My Queer Year's Resolutions
As the glitter gets swept up and brands quietly pack away their rainbows, what's left is whatever we choose to keep. We don't stop at the end of the parade route. Identity, expression, connection — these aren't a single weekend's celebration; they're the work of the other eleven months.
This year, instead of letting Pride end, I'm treating it as a starting line: a set of Queer Year's resolutions to carry into the rest of the year. Here's what came up for me across all three. Take what resonates and leave the rest.
1. Identity: Labels Are Tools, Not Verdicts
Pride month can be loud about identity: flags, colours, symbols, the gentle (and not-so-gentle) pressure to declare exactly what you are. But whether you love a label, hate one, or are somewhere in between — it is yours to decide. Labels can be tools, not verdicts. They can change, expand, or get retired entirely. Exploring the names that fit and the ones you've outgrown is its own kind of self-knowledge.

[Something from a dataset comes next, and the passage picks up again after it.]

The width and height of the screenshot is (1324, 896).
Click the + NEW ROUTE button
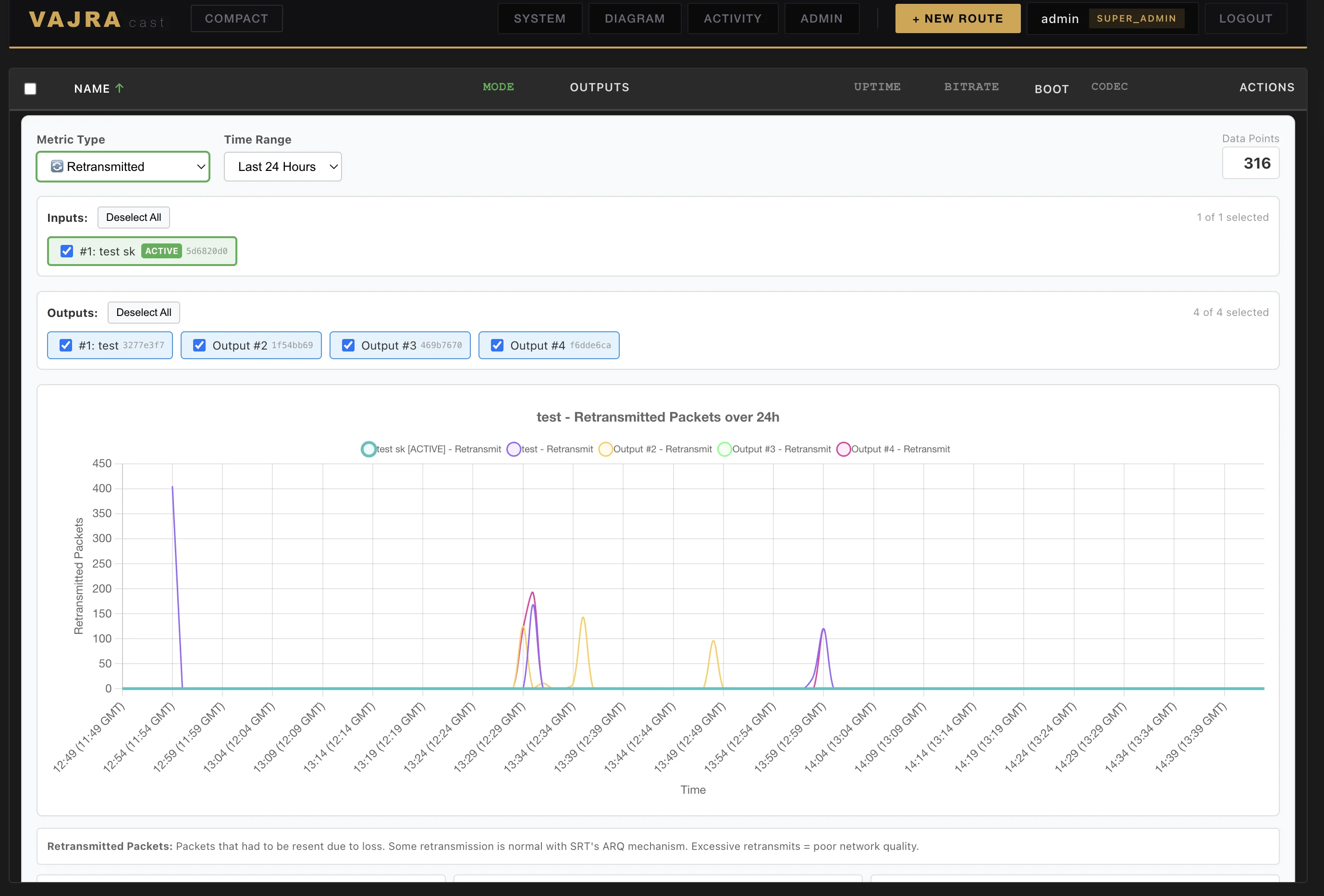point(957,18)

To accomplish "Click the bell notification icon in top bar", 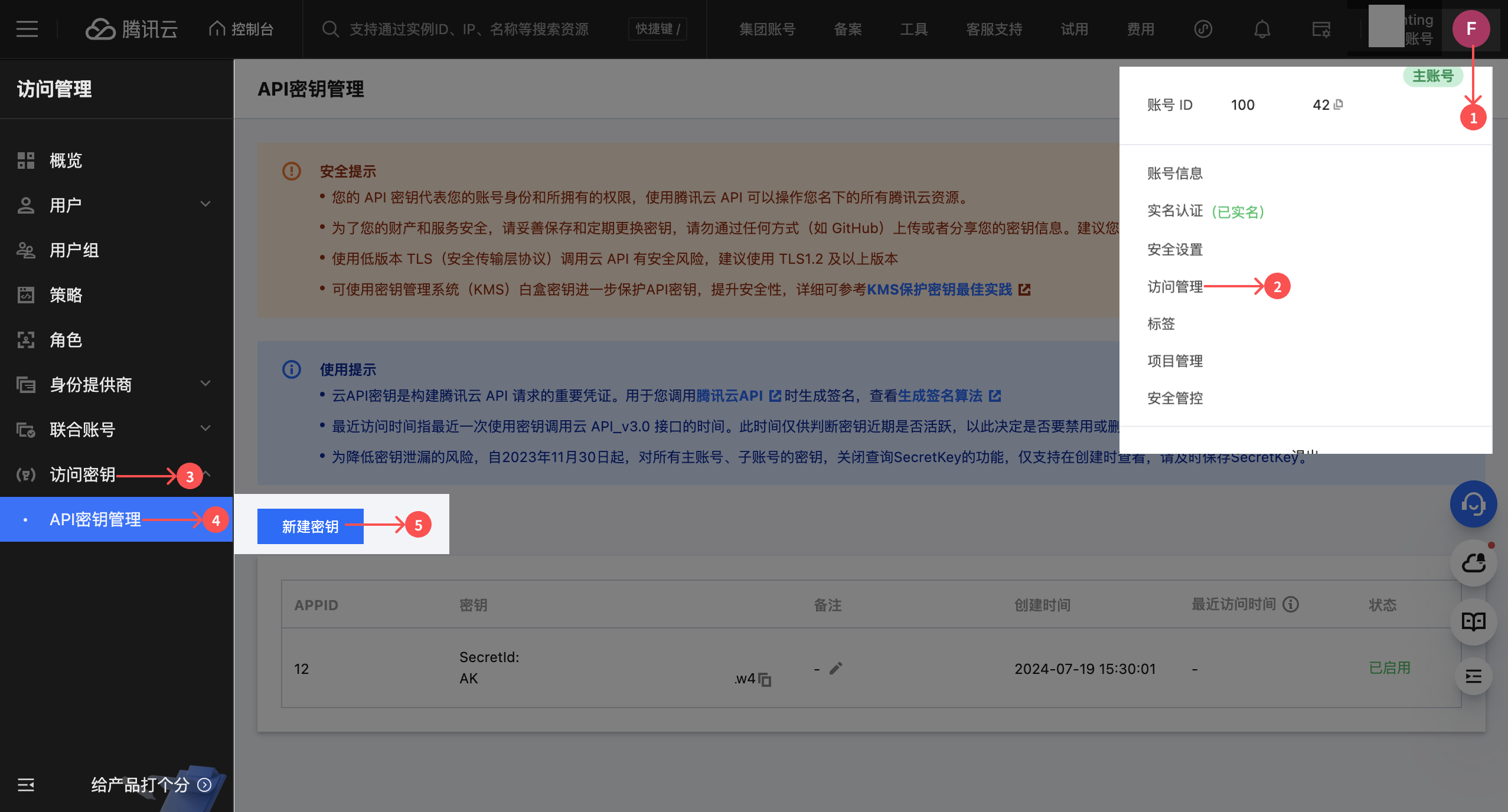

Some questions worth sitting with:
- Did I choose this word, or was it handed to me? Am I keeping it out of truth or habit?
- What am I afraid will happen if I get it "wrong"?
- Who would I be with no labels at all?
- Which words feel like a home, and which feel like a waiting room?
The pressure to be so sure of ourselves can be overwhelming, and it's okay to live in the grey area of the unknown. I go by she/they, pronouns that sometimes feel like a perfect fit and sometimes don't. The "she" is honest: I express myself as a cis woman, I kept the feminine name I was given at birth, and my presentation usually lands on the feminine side. But "she" comes with a whole rulebook to fit into society. Rules about how to look — slim but curvy, put-together but natural, modest and revealing — and always without pockets. Instructions about how to take up space like apologize first, soften the no, keep the voice light and the opinions lighter. And above all, rules about what to be: the emotional translator, the unpaid caregiver, the one society leans on by default. "He" also has its own set of rules as well that complement she rules to create a neat binary box for both. The "they" is my refusal of those prescribed gendered rules. I see no policies attached to they/them. No role assigned. It's freedom to dress, behave, and think without first checking whether it's "lady-like." My pronouns shake off those expectations and disagree with the patriarchal structures that manufactured them, I go by she/they. Will this label change? Maybe. But for now, I am enjoying being outside the binary box.
2. Expression: Your Rainbow Doesn't Have to Be Loud
If you don't like rainbows, that's okay. Expression doesn't have to be loud, and it doesn't have to look like anyone else's. It can live in the small things that make you feel like you.
Pride month can be a kind of inventory, not about how out you are, but about what simply feels good. We typically think of expression as outward appearance, the items that represent us. But this month, it's also worth asking:
- Which accessories or items make you feel most like yourself?
- Is there a colour, texture, or scent that just feels like you?
- What art pulls at you?
This month, for example, I took time to explore bisexual-inspired art as a year-long expression of what I want my space to reflect about me.
Expression can also be about exploration and action. There is so much 2SLGBTQIA+ literature and media to lose yourself in, from TikToks to music to manga to TV shows. At the start of the month, I enjoyed Angela Chen's audiobook Ace: What Asexuality Reveals About Desire, Society, and the Meaning of Sex, and I recently started bingeing The L Word as a chaotic finish to June. Finding platforms or in-person groups that are safe spaces for your identity is another form of expression. Some parts of us only really come out around people who already understand.
It doesn't matter what your rainbow looks like — monochromatic or sparkly. Every time you invest in your expression, you're investing in yourself. The return on that investment? Euphoria (and I don't mean Season 3).
We hear a lot about dysphoria: the mismatch of a body or presentation that doesn't feel like it fits. We hear far less about its opposite. I bring up self-euphoria with my clients as something we can practise and grow — the feeling of being at home in your body and enjoying the relationship you're building with it. Like any relationship, it takes patience, energy, and time. The spirit of Pride can be the inspiration to begin.